Le Temps

Une vraie femme de pouvoir

Le second essai aura été le bon. La Saint-Galloise est enfin conseillèr­e fédérale. Retour sur une carrière faite d’ascensions

- B. W.

Agée de 54 ans, mariée à Morten Keller, médecin légiste et chef des services de santé de la ville de Zurich, sans enfants, Karin Keller-Sutter est traductric­e et interprète de formation, profession qu'elle a exercée durant une dizaine d'années. Mais elle a vite été happée par la politique. A 36 ans, elle fit son entrée au Conseil d'Etat de son canton, SaintGall, sous la bannière du Parti radical. Elle s'est retrouvée, sans l'avoir cherché, à la tête de la Sécurité et de la Justice. Ce ministère lui permit de devenir une actrice majeure de la sécurité en Suisse.

Contre la violence conjugale

Utilisant la marge de manoeuvre dont disposent les cantons, elle fit oeuvre de pionnière dans la lutte contre la violence conjugale et le hooliganis­me ainsi que dans le domaine de l'asile. Elle fut une présidente remarquée de la puissante Conférence des directeurs cantonaux de justice et police (CCDJP), fonction qui lui a servi de tremplin pour sa candidatur­e à la succession de Hans-Rudolf Merz au Conseil fédéral en 2010. Elle ne fut pas élue, mais sut se relever de cet échec, saisissant, l'année suivante, l'occasion d'une vacance au Conseil des Etats pour faire enfin son entrée dans ce cénacle très protégé qu'est le parlement fédéral, sachant ensuite présenter une seconde fois sa candidatur­e au gouverneme­nt fédéral en 2018, cette fois-ci avec succès.
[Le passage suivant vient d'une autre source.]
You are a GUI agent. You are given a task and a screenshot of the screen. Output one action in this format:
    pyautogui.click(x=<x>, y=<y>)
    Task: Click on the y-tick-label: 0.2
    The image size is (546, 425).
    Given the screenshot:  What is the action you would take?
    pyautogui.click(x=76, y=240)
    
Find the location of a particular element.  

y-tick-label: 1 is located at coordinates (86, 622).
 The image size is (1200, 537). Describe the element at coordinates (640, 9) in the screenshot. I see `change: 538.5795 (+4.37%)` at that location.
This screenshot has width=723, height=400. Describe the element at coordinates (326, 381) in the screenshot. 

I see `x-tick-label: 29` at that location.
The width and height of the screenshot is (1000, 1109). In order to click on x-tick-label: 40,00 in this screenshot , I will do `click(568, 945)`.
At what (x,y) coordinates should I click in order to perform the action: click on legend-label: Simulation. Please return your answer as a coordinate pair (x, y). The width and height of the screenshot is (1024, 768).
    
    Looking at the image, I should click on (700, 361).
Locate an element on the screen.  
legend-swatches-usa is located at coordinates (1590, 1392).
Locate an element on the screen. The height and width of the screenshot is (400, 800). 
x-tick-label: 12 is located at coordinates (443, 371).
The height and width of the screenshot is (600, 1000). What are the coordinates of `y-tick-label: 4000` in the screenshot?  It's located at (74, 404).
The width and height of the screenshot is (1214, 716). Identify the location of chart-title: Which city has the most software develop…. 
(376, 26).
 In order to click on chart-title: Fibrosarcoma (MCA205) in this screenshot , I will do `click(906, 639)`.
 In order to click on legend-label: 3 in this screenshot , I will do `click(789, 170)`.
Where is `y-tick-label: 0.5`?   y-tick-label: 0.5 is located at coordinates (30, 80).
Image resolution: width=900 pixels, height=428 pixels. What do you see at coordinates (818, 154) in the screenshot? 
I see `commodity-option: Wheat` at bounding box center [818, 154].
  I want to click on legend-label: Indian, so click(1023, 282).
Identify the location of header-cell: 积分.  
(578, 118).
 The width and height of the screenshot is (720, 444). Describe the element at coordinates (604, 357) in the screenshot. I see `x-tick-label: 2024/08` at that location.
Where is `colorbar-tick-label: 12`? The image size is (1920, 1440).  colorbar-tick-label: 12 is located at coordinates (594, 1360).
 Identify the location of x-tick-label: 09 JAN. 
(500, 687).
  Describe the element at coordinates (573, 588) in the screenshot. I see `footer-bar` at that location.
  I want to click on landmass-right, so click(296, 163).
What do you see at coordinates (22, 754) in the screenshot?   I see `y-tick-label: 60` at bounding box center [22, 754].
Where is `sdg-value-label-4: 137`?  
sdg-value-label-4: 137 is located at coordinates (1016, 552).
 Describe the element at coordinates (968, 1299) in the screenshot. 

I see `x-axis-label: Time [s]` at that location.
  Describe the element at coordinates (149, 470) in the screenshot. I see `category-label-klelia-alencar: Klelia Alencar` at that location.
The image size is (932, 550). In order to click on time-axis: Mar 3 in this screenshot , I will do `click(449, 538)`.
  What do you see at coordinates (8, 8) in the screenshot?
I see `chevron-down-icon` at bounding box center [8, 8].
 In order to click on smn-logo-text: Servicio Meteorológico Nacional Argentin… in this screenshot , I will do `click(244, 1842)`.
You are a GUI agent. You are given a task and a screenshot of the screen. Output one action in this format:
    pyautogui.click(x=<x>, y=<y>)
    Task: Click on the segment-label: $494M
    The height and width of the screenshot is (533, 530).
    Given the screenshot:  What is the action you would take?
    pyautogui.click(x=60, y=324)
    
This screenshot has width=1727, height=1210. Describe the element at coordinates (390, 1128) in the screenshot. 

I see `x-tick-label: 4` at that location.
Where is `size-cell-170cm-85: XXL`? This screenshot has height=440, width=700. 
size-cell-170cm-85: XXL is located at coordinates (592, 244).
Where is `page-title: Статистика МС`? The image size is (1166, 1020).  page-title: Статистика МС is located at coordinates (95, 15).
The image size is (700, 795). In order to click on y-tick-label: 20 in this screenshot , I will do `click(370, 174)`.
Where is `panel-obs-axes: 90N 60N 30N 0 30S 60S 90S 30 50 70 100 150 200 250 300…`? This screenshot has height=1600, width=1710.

Parce qu'elle est une femme de pouvoir confirmée, Karin Keller-Sutter a été courtisée par les groupes d'intérêts dès son arrivée à Berne en 2011. Elle est devenue administra­trice d'une caisse de pension et a accepté des mandats pour l'Union patronale suisse (UPS), la Swiss Retail Federation (commerce de détail), la Bâloise Assurances et la société de placement immobilier Pensimo. Elle les remettra tous d'ici à la fin de l'année, comme l'exige la règle. «Pour une protection efficace des salaires»

Au parlement fédéral, elle changea complèteme­nt d'univers. Adieu les affaires de justice, adieu la sécurité. Elle se tourna vers de nouveaux horizons: l'économie, la sécurité sociale, la santé, la politique extérieure. Poigne de fer dans un gant de velours, Karin Keller-Sutter s'est rapidement profilée comme l'une des personnali­tés les plus influentes du Conseil des Etats, qu'elle a présidé en 2018. Elle a été à la manoeuvre sur la réforme de l'imposition des entreprise­s III et la Prévoyance vieillesse 2020. Elle soutenait le premier mais pas le second.

En politique étrangère, elle s'est intéressée de près au Brexit. Aujourd'hui, elle se positionne de manière claire sur la question des relations bilatérale­s avec l'UE. «Il ne sera pas possible de gagner la votation à venir sur la libre circulatio­n des personnes sans une protection efficace des salaires», a-t-elle affirmé mercredi. Comme le veut l'usage, elle ne se prononce pas sur le départemen­t qu'elle rêve de reprendre, confiant tout juste que «chacun a ses préférence­s». On murmure cependant que les siennes pourraient être proches des dossiers traités par Johann Schneider-Ammann. Parfaiteme­nt polyglotte, elle passe de l'allemand au français ou à l'anglais avec une grande aisance. Durant ses études, elle avait effectué des séjours linguistiq­ues à Neuchâtel, Londres et Montréal ainsi qu'une formation postgrade en pédagogie à Fribourg.